В литературе не раз делались попытки ответить на вопрос, почему у Скобелева сложилась привычка быть во всем белом. Указывали на его нелюбовь к черному цвету и пристрастие к белому. Тот же Немирович-Данчекко зафиксировал следующий, широко, впрочем, известный факт (под Плевной). «Скобелев был очень суеверен. Накануне отец ему подарил черный теплый полушубок, в котором его контузили — тотчас же. Через два дня он опять надел его — его контузили опять». Причиной этих контузий Скобелев считал черный цвет полушубка. Известен также случай, когда Скобелев выругал денщика, подавшего ему белый китель с черным пятном. Генерал сказал, что это пятно — место, куда может попасть пуля.

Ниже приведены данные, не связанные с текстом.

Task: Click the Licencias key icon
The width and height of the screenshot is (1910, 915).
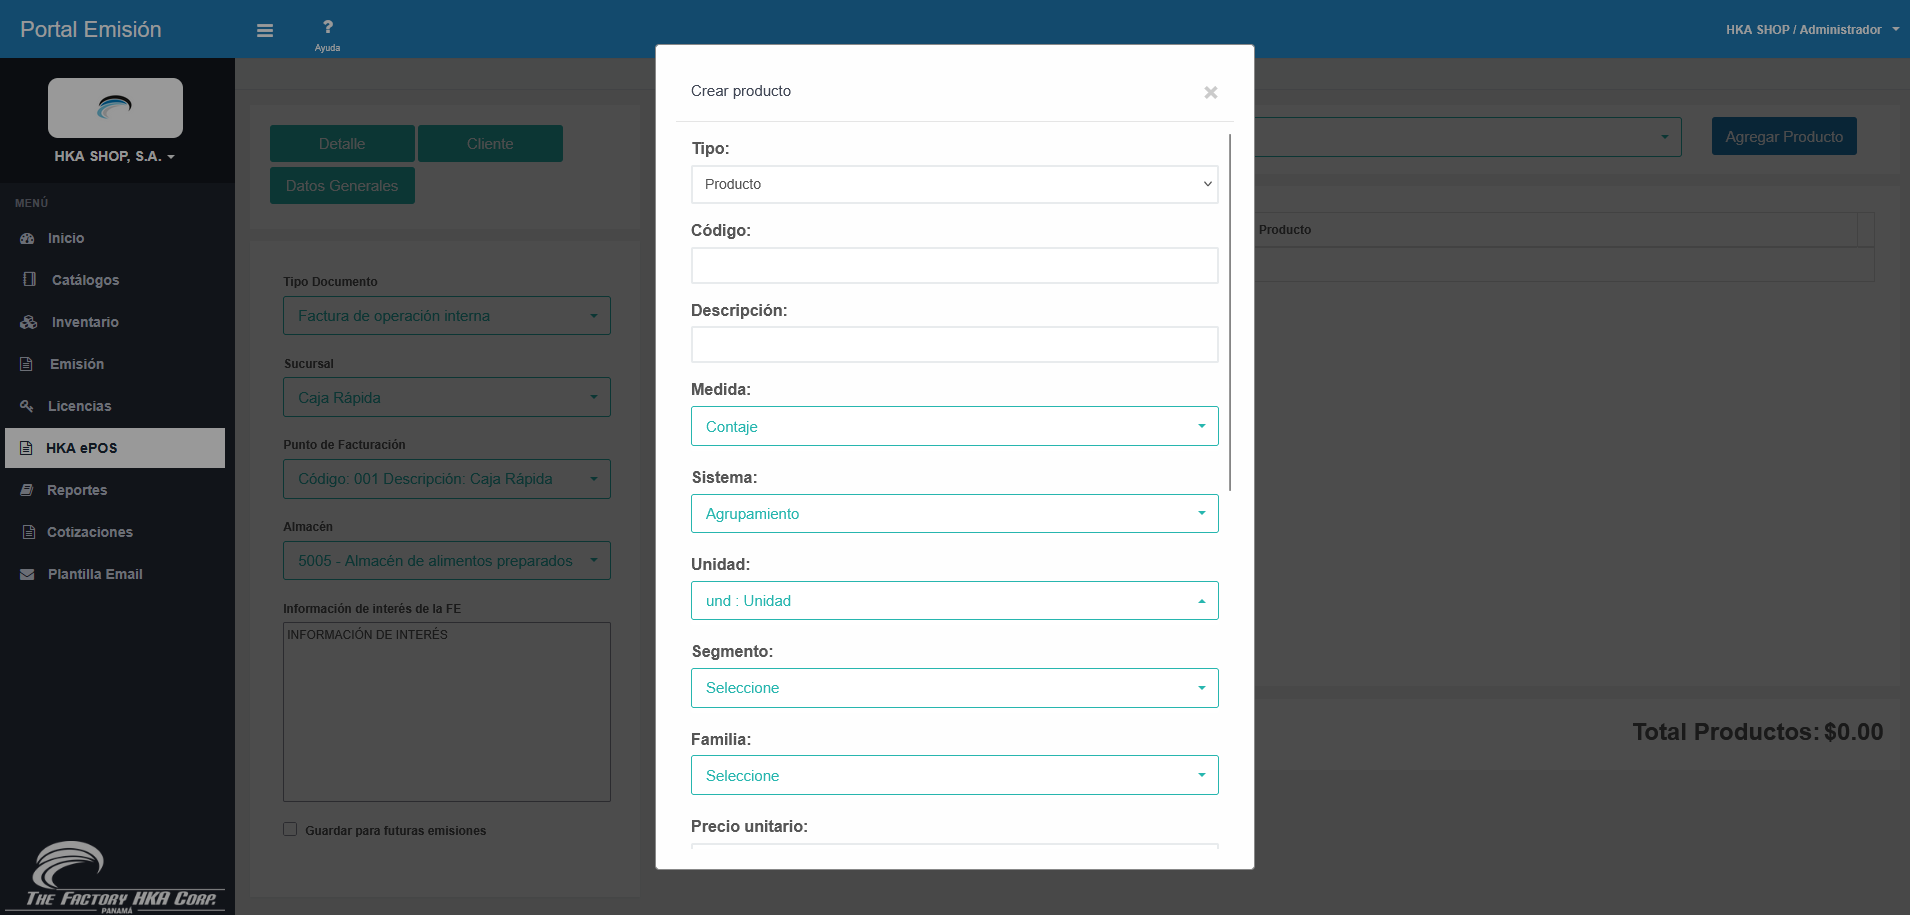Action: [27, 406]
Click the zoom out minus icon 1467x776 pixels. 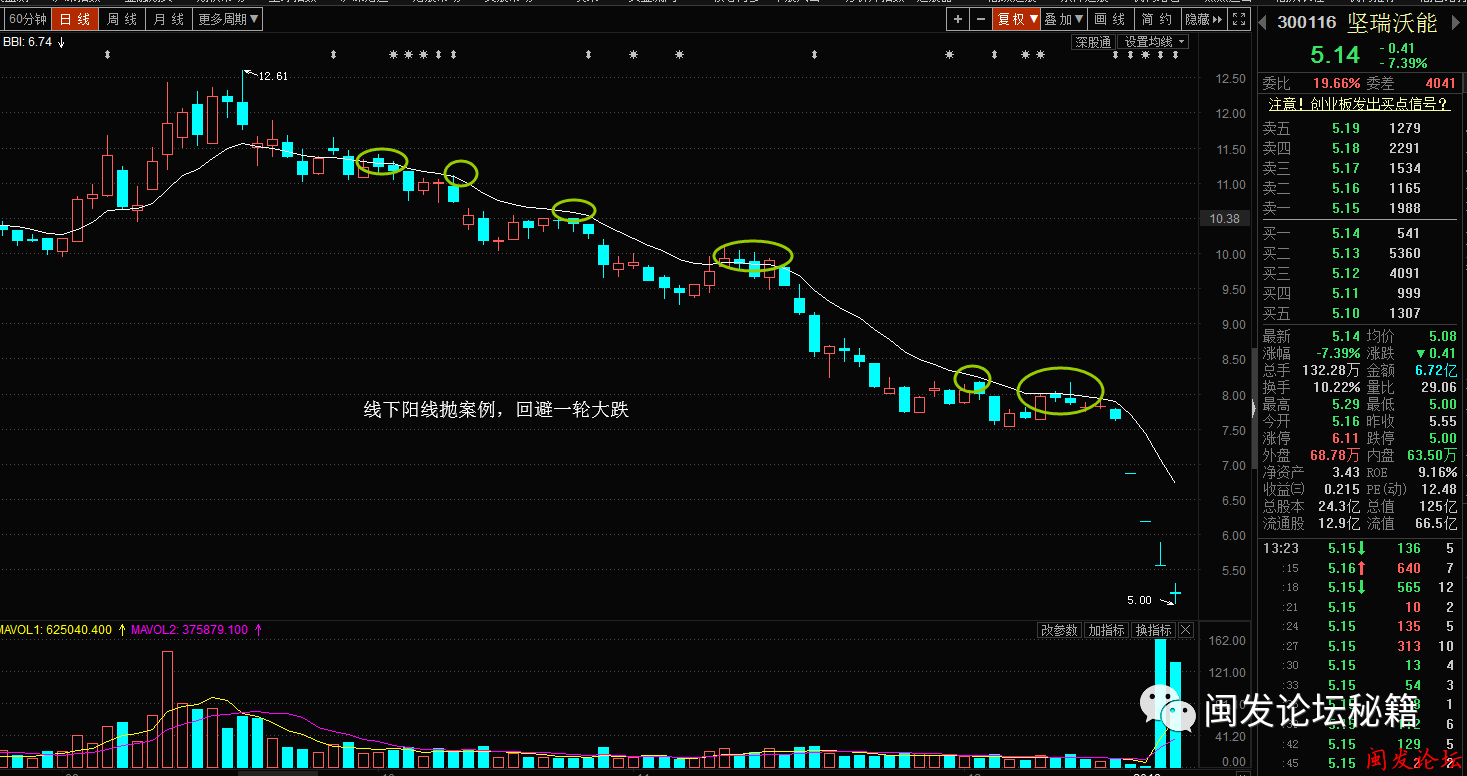coord(980,19)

Указывали (например, Н.Н.Кнорринг) и на эпизод из академической жизни Скобелева, когда во время практических занятий он квартировал у крестьянина Никиты, жившего на берегу Финского залива. Помогая хозяину в заготовке жердей для крыши, он чуть не утонул в трясине. Вытянула белая лошадь. «Она спасла меня. Я никогда ее не забуду. Если где придется мне на лошади ездить, так, чтобы мне твою сивку помнить, всегда буду белую выбирать», — сказал Скобелев Никите.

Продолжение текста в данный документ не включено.